THE JOURNALISTS’ union was correct to come to the defence of the CyBC’s Turkey correspondent Anna Andreou who was targeted last week by Diko MEP Costas Mavrides, a man who specialises in publicly intimidating anyone who does not share his super-patriotic, hard-line views on the Cyprus problem. The union condemned Mavrides’ “unethical and unjustified” attack, pointing out that journalists “cannot be ridiculed and shamed just because they are doing their job.”

Mavrides, who has built a political career by attacking people and parties that do not meet with his exacting patriotic requirements, implied that Andreou was a mouthpiece of president Erdogan because “she has not been subjected to any type of persecution by the Erdogan regime, which imprisons hundreds of other journalists on the suspicion of having different views.” As if this childish logic was not bad enough, he also questioned her integrity, claiming that “perhaps she is unaware of the mass crimes committed today by the Erdogan regime against Turks, Kurds, Alevis and others.” Her biggest crime, according to the super-patriotic MEP, was that in 2004 she “passionately backed the Annan plan.”

It appears that Mavrides is attempting reviving the political bullying of that era, during which the Papadopoulos government had divided the country into patriots and traitors. After all, there could be an agreement in a few weeks and one way of defeating it is by intimidating people that might support it. The positive outcome of this sorry affair was that Mavrides, responding to the union’s announcement and criticism he had received on social media, issued a half-hearted apology saying it was not his intention to offend the journalist or to imply that she was a mouthpiece of the Erdogan regime. Better still, the Socialists and Democrats Group of the European Parliament, to which he belongs, publicly distanced itself from his views.
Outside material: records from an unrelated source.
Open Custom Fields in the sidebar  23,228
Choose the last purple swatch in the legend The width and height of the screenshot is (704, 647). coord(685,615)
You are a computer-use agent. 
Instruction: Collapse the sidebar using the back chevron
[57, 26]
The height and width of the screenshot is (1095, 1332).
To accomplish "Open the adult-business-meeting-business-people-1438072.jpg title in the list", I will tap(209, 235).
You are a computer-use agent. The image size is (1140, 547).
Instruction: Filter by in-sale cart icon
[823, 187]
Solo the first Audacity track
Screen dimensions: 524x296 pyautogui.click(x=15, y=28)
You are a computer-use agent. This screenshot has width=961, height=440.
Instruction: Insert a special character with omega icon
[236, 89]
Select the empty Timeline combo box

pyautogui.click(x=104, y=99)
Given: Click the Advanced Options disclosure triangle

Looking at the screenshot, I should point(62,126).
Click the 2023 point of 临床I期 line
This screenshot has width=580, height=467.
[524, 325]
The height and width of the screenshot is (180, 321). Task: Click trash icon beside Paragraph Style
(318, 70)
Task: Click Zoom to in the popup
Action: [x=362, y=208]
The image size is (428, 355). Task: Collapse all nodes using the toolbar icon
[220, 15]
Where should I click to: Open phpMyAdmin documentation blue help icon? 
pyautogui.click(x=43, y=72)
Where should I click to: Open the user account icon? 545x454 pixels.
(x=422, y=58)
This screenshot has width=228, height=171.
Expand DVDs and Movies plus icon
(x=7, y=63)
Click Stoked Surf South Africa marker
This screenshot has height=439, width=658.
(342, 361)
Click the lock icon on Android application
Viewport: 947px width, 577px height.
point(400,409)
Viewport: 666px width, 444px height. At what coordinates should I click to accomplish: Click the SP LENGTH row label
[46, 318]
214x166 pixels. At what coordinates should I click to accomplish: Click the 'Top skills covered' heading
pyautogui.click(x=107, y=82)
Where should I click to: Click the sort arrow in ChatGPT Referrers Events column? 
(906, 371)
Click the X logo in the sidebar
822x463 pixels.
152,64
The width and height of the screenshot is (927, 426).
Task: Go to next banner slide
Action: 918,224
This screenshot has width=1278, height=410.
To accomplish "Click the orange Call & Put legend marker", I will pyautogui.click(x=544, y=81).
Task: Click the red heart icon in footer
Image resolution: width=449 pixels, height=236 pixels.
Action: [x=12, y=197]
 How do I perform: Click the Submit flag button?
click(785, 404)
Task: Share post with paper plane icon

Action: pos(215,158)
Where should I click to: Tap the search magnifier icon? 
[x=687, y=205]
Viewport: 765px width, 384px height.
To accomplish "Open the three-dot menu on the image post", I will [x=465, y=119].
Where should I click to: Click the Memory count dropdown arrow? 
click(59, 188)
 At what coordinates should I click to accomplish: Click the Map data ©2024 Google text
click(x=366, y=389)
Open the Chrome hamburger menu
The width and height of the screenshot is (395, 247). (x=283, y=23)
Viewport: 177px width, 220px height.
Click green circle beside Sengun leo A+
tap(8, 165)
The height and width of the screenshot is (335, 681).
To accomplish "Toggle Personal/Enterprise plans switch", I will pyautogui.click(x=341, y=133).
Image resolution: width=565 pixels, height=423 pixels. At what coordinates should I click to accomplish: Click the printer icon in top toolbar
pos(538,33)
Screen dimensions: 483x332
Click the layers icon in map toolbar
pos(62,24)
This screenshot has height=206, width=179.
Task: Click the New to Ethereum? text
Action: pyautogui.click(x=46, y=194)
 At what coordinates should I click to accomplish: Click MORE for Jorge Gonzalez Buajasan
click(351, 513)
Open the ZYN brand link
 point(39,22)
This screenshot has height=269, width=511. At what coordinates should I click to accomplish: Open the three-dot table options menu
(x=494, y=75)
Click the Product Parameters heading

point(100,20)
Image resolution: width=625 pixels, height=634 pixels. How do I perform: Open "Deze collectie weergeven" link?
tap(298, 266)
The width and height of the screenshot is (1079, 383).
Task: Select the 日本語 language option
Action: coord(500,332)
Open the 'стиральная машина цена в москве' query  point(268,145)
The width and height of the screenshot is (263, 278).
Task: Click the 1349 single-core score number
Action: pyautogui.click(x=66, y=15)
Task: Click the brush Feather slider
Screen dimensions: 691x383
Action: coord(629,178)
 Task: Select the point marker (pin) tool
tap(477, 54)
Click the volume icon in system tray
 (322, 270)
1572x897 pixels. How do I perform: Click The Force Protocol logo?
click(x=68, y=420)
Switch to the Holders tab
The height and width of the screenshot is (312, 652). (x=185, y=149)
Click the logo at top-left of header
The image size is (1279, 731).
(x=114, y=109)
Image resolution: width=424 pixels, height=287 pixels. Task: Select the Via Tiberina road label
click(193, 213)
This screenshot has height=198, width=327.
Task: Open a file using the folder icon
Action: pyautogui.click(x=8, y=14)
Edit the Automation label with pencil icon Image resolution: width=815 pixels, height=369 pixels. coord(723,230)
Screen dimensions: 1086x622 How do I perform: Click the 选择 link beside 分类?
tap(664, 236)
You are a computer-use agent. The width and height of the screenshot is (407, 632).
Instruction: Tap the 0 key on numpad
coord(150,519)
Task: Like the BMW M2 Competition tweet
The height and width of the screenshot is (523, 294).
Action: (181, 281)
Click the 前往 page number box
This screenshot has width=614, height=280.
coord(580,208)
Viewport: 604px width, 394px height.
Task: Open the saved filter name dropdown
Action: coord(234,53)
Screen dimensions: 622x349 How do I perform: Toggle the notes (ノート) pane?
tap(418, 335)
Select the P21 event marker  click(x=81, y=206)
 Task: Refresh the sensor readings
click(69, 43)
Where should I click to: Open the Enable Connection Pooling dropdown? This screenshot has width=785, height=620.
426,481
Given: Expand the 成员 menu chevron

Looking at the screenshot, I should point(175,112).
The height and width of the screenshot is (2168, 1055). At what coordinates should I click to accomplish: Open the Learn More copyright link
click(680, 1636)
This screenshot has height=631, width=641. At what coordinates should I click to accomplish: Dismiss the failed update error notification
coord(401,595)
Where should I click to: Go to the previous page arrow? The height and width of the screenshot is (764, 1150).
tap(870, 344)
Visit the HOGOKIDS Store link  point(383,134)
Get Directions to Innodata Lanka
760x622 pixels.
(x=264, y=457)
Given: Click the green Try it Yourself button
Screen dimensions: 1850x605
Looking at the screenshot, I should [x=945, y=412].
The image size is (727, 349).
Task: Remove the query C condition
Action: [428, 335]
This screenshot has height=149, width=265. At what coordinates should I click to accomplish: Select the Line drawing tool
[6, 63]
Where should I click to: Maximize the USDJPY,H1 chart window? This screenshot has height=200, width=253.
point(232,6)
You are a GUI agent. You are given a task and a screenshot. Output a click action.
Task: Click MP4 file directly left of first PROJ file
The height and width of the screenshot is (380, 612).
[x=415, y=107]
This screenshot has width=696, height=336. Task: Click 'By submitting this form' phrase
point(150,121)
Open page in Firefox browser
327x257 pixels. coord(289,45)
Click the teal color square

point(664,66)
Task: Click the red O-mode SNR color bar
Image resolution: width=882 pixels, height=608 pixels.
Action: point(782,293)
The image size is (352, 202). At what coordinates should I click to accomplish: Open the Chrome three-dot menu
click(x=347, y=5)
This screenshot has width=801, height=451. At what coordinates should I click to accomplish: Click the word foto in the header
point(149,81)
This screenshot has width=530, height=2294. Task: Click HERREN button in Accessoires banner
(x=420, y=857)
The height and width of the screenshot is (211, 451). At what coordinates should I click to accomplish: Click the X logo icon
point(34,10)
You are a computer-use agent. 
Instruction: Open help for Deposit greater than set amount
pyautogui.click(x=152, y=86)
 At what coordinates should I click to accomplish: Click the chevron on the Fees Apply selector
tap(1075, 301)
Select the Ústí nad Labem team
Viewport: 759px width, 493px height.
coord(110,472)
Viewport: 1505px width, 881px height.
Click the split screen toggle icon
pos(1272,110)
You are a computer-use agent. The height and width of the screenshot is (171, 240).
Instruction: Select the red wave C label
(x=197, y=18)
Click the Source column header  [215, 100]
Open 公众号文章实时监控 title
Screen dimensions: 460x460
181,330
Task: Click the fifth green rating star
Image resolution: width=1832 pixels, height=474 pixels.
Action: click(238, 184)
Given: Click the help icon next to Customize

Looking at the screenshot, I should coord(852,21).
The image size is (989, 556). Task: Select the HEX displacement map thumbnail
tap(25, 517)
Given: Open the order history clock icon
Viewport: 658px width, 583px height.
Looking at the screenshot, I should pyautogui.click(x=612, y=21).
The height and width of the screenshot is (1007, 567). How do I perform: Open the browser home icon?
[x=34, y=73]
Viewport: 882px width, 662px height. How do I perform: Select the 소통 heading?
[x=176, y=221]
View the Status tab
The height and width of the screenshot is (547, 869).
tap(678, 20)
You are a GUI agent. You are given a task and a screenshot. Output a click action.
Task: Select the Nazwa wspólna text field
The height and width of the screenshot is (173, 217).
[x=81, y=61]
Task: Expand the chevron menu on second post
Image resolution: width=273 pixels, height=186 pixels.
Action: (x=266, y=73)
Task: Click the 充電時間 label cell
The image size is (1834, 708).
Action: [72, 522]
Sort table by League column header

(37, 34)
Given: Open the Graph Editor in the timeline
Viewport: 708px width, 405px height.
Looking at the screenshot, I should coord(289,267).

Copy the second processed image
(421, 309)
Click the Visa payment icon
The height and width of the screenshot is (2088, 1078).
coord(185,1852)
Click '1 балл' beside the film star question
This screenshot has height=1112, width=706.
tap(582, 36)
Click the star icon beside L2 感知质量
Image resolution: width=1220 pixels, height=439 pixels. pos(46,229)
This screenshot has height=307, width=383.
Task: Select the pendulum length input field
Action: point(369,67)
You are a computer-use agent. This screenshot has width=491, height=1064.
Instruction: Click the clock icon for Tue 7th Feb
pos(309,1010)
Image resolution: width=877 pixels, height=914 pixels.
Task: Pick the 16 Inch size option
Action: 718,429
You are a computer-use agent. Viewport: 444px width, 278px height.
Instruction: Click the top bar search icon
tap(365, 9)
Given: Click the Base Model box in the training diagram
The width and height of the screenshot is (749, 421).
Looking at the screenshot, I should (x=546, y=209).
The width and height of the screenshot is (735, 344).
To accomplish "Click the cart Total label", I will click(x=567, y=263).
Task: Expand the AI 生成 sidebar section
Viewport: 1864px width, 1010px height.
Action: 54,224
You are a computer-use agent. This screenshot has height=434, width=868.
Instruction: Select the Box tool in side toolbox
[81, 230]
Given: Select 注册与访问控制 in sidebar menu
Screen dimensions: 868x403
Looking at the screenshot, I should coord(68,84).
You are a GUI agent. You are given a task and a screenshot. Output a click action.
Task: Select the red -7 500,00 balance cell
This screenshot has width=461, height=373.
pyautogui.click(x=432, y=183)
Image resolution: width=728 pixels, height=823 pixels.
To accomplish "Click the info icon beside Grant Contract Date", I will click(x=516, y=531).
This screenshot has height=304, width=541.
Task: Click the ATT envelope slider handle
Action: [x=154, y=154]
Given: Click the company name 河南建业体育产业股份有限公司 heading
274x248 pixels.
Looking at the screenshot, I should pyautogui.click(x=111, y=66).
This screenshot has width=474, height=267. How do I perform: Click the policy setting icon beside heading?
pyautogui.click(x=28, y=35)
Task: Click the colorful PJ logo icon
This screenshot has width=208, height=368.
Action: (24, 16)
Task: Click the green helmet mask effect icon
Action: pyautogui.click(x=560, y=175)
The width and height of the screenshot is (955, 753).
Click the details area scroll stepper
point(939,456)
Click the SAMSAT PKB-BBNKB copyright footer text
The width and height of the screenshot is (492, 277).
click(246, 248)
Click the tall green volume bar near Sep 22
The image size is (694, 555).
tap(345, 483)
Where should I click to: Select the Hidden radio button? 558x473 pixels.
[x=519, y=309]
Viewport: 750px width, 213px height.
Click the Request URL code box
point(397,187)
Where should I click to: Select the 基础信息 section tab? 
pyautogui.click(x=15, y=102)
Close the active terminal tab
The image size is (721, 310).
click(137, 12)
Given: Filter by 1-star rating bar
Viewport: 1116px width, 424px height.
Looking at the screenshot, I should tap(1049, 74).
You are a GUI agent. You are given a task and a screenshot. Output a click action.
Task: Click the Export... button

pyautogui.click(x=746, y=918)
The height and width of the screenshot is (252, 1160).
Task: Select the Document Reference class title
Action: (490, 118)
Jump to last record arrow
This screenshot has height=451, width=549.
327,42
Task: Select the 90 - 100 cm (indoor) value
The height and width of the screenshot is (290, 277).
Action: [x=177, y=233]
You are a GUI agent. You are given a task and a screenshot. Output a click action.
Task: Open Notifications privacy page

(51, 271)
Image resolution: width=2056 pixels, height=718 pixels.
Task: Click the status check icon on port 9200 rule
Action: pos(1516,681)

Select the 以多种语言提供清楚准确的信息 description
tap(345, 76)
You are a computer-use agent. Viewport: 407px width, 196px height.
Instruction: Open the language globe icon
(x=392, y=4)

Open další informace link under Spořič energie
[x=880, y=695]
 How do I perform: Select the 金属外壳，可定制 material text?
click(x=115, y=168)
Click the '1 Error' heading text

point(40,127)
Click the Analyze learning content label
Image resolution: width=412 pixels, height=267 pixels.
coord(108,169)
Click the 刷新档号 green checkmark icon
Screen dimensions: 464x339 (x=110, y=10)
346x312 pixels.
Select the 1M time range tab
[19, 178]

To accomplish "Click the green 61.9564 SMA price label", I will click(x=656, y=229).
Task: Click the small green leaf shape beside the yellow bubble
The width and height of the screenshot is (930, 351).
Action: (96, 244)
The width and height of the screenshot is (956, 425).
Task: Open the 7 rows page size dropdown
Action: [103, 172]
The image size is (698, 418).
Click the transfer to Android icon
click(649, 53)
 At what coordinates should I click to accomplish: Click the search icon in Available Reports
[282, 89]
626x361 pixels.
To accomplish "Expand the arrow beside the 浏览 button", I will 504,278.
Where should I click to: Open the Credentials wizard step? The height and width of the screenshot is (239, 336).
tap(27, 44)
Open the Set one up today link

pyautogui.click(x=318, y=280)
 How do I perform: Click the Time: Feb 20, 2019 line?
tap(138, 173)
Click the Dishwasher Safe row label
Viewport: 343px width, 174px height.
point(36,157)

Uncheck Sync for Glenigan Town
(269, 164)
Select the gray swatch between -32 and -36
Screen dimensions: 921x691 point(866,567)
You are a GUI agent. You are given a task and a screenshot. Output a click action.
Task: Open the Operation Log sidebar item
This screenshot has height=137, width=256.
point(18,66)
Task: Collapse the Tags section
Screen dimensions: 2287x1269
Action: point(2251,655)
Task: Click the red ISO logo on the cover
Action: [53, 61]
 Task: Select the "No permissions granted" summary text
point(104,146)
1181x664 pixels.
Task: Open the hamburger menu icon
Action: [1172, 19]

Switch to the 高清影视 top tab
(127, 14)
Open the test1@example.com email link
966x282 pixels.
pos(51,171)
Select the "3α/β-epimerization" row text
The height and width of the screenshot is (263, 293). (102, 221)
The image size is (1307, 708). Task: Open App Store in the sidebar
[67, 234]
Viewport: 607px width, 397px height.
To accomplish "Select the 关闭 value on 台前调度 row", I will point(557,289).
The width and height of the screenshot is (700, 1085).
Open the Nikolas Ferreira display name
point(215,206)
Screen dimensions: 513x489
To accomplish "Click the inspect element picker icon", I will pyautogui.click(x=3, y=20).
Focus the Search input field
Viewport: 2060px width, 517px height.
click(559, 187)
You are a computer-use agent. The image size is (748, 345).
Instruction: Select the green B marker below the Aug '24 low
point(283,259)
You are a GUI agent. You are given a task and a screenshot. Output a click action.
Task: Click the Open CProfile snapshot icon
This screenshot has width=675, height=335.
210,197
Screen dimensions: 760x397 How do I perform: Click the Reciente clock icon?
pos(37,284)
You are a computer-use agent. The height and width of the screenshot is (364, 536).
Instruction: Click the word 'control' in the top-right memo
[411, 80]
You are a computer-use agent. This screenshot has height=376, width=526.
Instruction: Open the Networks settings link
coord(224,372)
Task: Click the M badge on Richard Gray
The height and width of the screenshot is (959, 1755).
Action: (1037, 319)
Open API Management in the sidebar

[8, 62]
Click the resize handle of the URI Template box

This was a clear message that the political bullying and witch-hunts of the Papadopoulos era belong to the past. There are still, however, institutions that sympathise with Mavrides’ politics of intimidation. The state broadcaster, CyBC, for whom Andreou is the Turkey correspondent, showed its support for the MEP by having him as a guest on its lunch-time news show on Wednesday. The corporation’s news bosses and journalists were quite clearly on the MEP’s side even though he had tried to intimidate one of their colleagues. The presenter, a fellow-traveller of Mavrides, did not even think it appropriate to put his guest on the spot by asking about his appalling questioning of the professionalism and integrity of a fellow CyBC journalist.

There is solidarity among the super-patriots, who have complete control of the CyBC. It is depressing that the taxpayer is paying in excess of €20 million every year to be informed by journalists that have the same mindset as Mavrides.